The Court of Common Pleas of Lackawanna County concluded that “the voluntariness of the confession was neither controverted nor at issue in the trial” and therefore denied relator a hearing. This denial was affirmed by the Superior Court per Curiam, with two judges dissenting. However, the failure to comply with state procedural requirements does not necessarily preclude federal review of federally guaranteed rights. Since we are here called upon to implement a federal right, “the question of when and how defaults in compliance with state procedural rules can preclude our consideration of a federal question is itself a federal question.” Henry v. State of Mississippi, 379 U.S. 443, 447, 85 S.Ct. 564, 567, 13 L.Ed.2d 408 (1965). And a state procedural default will not alone preclude consideration of the claim, “at least unless it is shown that the petitioner deliberately bypassed the orderly procedure of the state courts,” ibid., page 452, 85 S.Ct. page 570. In Brookhart v. Janis, 384 U.S. 1, at page 4, 86 S.Ct. 1245, at page 1247, 16 L.Ed.2d 314 (1966), Mr. Justice Black said:

“The question of a waiver of a federally quaranteed constitutional right is, of course, a federal question controlled by federal law. There is a presumption against the waiver of constitutional rights, see, e. g., Glasser v. United States, 315 U.S. 60, 70-71, 62 S.Ct. 457, [464-465,] 86 L.Ed. 680, 699, and for a waiver to be effective it [93]*93must be clearly established that there was ‘an intentional relinquishment or abandonment of a known _ right or privilege.’ Johnson v. Zerbst, 304 U.S. 458, 464, 58 S.Ct. 1019, 82 L.Ed. 1461.”

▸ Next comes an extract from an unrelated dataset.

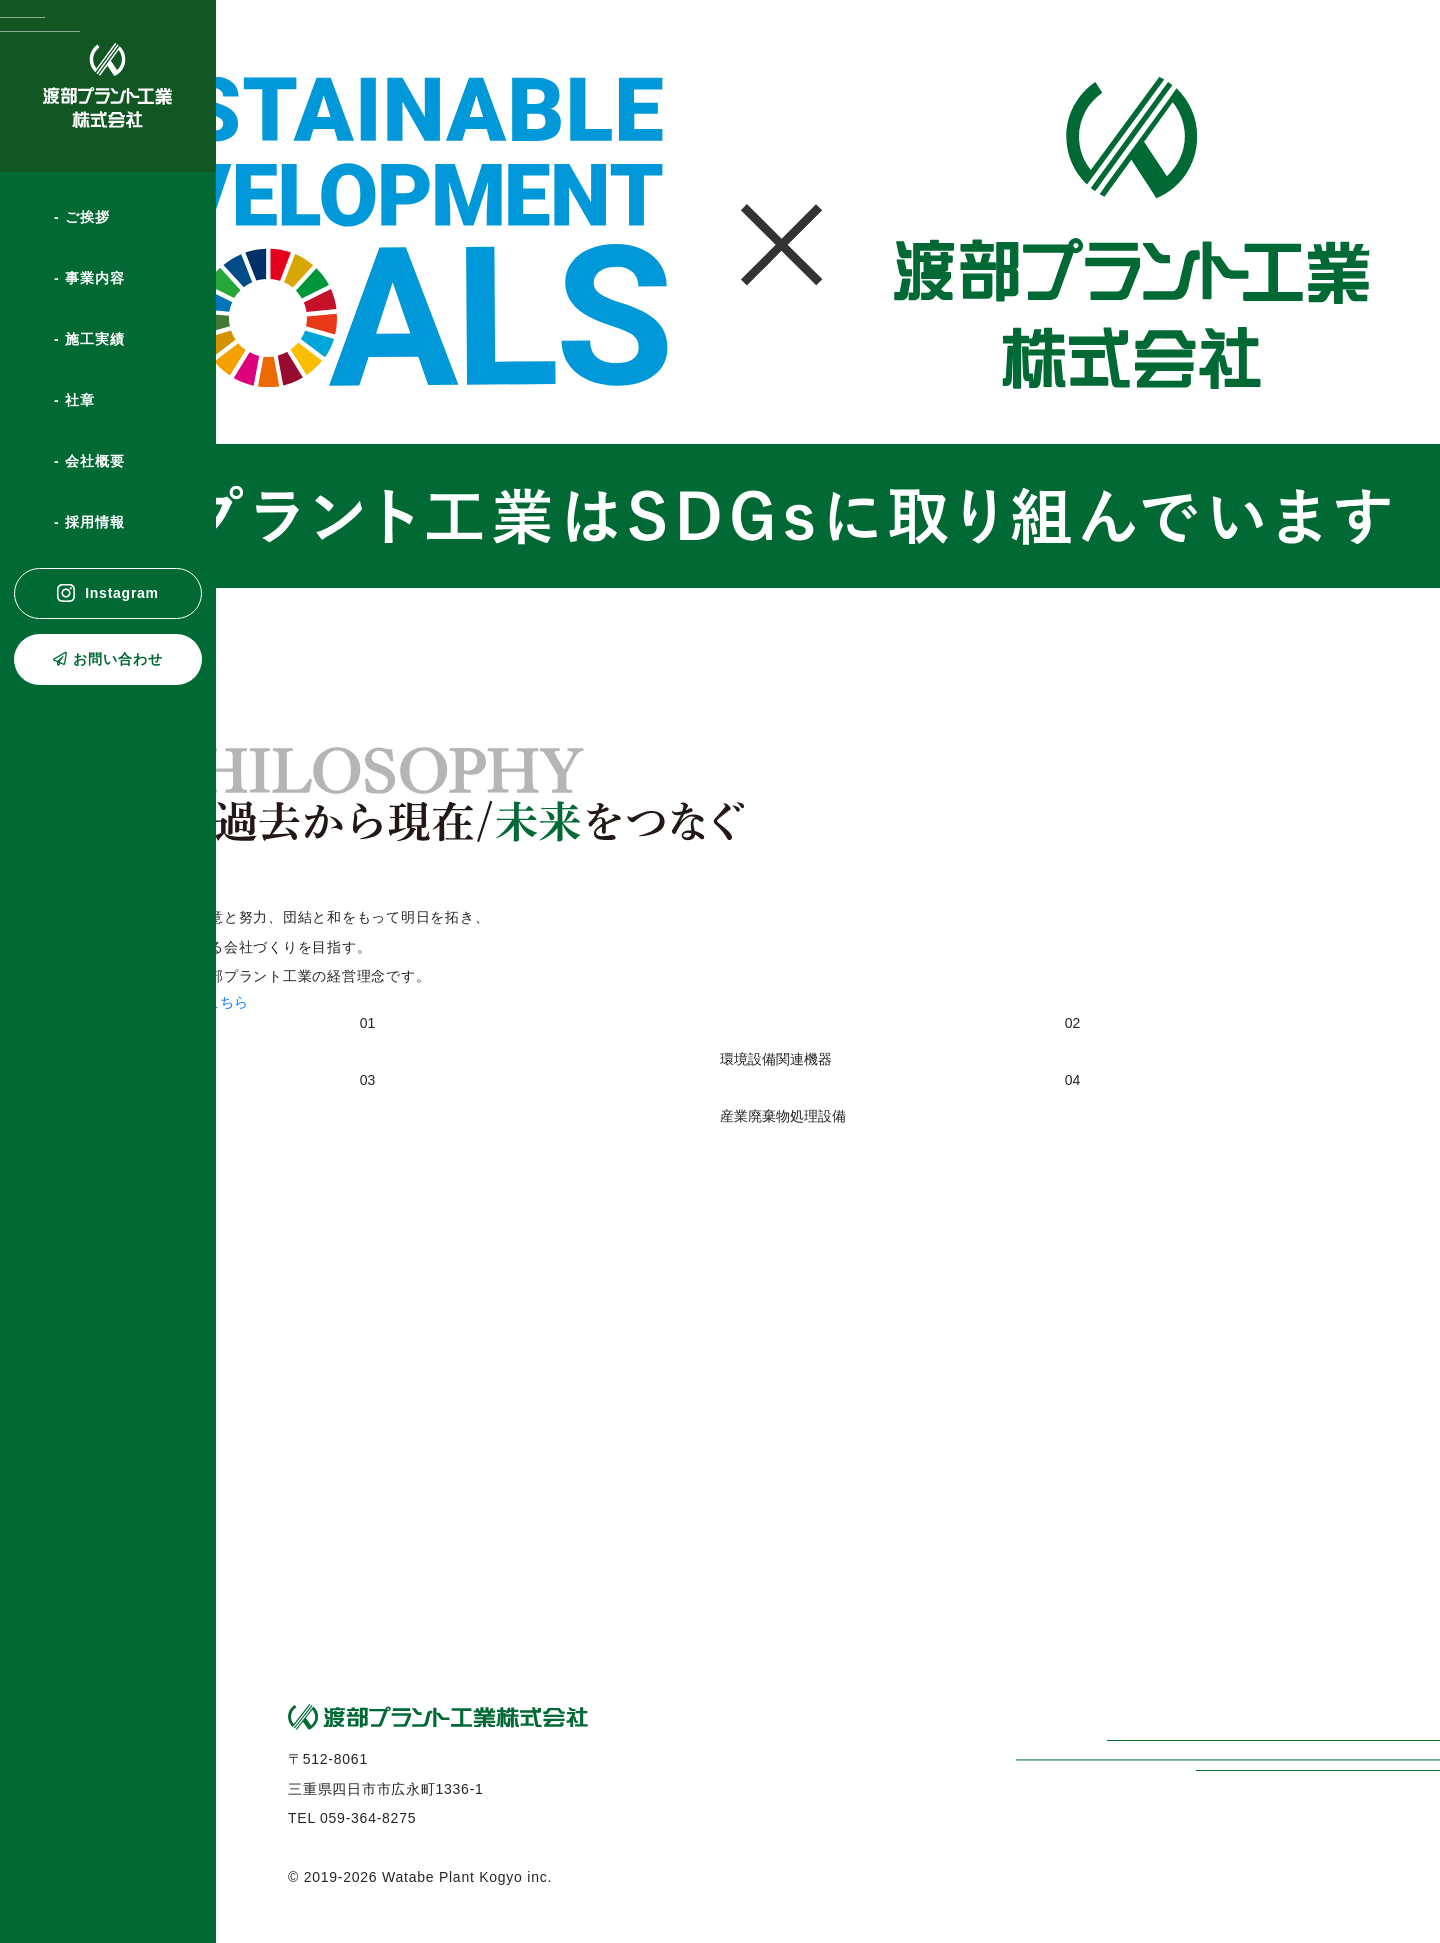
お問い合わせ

Tested by these federal standards, the trial record falls far short of establishing such an intentional bypassing of state procedure as to amount to a waiver of the right to federal review. Cf. Henry v. State of Mississippi, supra, n. 3 We are not required, nor would it be seemly for us, to question whether counsel’s objection that the statement “was induced by the police” was sufficient under state rules to raise the question of voluntariness. Suffice it to say here that relator has not waived federal inspection of his federal rights.

II.

Tested against federal standards, we have concluded that the relator’s confession was involuntary. In Townsend v. Sain, 372 U.S. 293, at page 307, 83 S.Ct. 745, at page 754, 9 L.Ed.2d 770 (1963) the Court said:

“ * * * If an individual’s ‘will was overborne’ or if his confession was not ‘the product of a rational intellect and a free will,’ his confession is inadmissible because coerced. These standards are applicable whether a confession is the product of physical intimidation or psychological pressure *

Relator here had been without a full night’s sleep for over twenty-nine hours. Cf. United States ex rel. Cuevas v. Run-dle, 258 F.Supp. 647, at 651 (E.D.Pa. 1966). He had been subjected to a brutal beating which rendered him unconscious and unable to hear in one ear. His request for a doctor had been refused. It does not matter that the police were not responsible for his condition; if the questioning by the police “in fact produces a confession which is not the product of a free intellect,” Townsend v. Sain, supra, 372 U.S. page 308, 83 S.Ct. page 754, the confession is inadmissible. Following on the heels of the beating and a lack of sleep, relator was denied the services of a doctor. He was questioned for over nine hours without recourse to friends or relatives. “A prolonged interrogation of an accused who is ignorant of his rights and who has been cut off from the moral support of friends and relatives is not infrequently an effective technique of terror.” Blackburn v.